# What is expected
When you find the word "will" in a line of the entries, please copy the whole line.

[Dataset entries]

▼

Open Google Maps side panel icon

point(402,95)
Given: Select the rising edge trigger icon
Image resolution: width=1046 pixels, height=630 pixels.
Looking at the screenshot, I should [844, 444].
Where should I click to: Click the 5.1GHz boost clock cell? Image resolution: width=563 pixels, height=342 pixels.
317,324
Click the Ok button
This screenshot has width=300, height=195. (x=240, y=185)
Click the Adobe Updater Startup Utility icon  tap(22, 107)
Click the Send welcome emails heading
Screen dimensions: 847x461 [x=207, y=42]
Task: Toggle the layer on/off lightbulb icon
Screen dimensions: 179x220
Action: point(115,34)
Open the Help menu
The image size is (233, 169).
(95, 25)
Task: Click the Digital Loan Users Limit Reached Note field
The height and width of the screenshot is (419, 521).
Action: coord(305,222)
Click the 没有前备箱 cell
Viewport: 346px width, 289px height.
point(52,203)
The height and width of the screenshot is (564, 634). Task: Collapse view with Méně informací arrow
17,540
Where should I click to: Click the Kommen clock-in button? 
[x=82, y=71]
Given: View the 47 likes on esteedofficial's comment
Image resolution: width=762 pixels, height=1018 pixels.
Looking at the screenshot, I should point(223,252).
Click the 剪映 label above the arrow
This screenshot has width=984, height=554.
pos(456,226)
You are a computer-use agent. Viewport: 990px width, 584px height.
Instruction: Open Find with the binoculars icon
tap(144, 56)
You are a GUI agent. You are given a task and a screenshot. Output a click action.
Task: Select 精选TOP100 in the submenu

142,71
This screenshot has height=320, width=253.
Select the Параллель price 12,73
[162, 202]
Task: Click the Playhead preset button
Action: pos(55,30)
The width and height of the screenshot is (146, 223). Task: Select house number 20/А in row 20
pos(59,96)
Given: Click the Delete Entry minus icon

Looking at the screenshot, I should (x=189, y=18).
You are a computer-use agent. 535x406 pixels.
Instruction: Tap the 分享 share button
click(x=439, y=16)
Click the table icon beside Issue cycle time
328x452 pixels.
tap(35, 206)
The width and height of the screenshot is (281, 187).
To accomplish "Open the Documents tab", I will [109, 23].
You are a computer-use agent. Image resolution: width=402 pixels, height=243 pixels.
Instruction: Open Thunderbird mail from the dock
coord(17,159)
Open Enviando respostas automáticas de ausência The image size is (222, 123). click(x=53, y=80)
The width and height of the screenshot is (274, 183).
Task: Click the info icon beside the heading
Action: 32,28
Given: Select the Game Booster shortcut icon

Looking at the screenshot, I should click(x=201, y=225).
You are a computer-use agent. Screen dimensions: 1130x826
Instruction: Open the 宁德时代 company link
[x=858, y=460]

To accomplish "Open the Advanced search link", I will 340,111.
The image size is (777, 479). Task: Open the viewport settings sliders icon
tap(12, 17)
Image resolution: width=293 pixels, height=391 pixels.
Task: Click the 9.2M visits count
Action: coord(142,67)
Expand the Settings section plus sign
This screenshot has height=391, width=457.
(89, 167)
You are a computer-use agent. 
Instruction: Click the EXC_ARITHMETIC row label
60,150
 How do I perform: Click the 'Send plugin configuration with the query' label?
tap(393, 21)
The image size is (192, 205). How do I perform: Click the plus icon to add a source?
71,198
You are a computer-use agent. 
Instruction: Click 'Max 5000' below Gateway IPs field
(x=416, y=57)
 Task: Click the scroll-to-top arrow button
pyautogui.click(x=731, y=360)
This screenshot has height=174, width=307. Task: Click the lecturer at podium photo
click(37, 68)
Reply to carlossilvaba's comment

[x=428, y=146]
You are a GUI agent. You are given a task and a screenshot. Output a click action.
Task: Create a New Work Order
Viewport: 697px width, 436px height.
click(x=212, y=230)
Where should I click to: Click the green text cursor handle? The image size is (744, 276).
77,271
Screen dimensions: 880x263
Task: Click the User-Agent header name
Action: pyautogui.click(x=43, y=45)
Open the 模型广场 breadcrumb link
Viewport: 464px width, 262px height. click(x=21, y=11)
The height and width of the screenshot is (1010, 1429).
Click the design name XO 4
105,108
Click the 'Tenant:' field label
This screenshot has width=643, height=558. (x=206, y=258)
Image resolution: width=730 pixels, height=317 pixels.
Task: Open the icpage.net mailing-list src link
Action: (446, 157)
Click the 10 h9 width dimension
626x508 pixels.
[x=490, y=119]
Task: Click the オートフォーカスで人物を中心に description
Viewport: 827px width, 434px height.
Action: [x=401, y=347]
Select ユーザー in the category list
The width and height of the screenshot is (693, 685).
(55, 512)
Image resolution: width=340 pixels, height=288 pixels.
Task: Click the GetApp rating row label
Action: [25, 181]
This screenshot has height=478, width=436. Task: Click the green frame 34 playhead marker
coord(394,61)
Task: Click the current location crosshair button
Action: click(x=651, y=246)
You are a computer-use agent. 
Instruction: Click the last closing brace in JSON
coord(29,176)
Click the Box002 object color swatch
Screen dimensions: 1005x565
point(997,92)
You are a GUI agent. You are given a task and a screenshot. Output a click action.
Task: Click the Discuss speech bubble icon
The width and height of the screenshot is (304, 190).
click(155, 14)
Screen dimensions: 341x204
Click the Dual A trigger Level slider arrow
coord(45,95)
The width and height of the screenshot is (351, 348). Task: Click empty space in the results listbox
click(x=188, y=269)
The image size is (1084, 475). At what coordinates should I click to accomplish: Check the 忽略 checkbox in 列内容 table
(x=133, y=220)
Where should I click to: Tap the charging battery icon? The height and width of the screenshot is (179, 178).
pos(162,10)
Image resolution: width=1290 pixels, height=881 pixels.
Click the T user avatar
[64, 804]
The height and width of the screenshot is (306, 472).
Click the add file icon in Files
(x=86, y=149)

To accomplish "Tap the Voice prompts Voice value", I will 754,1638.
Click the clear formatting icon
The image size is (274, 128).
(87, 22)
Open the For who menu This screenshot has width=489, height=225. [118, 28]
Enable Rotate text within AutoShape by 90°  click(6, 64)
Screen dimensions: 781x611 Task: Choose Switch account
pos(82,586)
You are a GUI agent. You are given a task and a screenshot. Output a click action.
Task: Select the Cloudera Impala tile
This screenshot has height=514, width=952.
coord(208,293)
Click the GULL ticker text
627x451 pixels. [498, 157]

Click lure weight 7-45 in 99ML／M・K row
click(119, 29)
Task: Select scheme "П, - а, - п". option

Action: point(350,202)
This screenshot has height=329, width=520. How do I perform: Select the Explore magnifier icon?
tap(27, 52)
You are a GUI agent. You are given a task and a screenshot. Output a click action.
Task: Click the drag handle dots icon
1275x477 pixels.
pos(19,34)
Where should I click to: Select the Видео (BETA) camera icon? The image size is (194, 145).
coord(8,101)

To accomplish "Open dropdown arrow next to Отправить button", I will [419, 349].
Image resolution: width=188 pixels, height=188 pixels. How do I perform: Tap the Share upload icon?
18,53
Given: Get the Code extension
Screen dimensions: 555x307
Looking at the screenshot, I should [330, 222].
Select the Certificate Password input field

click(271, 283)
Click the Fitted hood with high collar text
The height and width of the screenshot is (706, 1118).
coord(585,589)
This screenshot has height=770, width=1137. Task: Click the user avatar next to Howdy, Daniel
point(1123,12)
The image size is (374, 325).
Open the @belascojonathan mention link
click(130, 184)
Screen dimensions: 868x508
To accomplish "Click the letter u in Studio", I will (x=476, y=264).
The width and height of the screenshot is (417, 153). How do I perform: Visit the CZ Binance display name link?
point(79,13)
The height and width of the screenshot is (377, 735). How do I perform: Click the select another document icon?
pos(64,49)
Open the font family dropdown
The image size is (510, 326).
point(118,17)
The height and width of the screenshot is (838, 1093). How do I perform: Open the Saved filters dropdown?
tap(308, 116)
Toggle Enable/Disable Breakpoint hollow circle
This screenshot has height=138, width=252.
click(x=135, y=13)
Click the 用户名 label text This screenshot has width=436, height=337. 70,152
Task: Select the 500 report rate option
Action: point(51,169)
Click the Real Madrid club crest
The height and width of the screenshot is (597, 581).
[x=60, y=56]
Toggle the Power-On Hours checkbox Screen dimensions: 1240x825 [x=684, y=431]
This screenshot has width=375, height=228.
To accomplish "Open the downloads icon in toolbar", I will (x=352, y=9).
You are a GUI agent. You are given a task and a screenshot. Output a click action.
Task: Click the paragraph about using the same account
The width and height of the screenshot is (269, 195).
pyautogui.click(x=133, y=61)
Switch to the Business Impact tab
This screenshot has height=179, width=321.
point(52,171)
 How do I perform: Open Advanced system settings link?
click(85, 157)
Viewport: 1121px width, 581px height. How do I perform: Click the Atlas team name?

▲

# Reply to the exercise
To accomplish "Open the Documents tab", I will [109, 23].
To accomplish "Open the Advanced search link", I will 340,111.
To accomplish "Tap the Voice prompts Voice value", I will 754,1638.
To accomplish "Open dropdown arrow next to Отправить button", I will [419, 349].
To accomplish "Click the letter u in Studio", I will (x=476, y=264).
To accomplish "Open the downloads icon in toolbar", I will (x=352, y=9).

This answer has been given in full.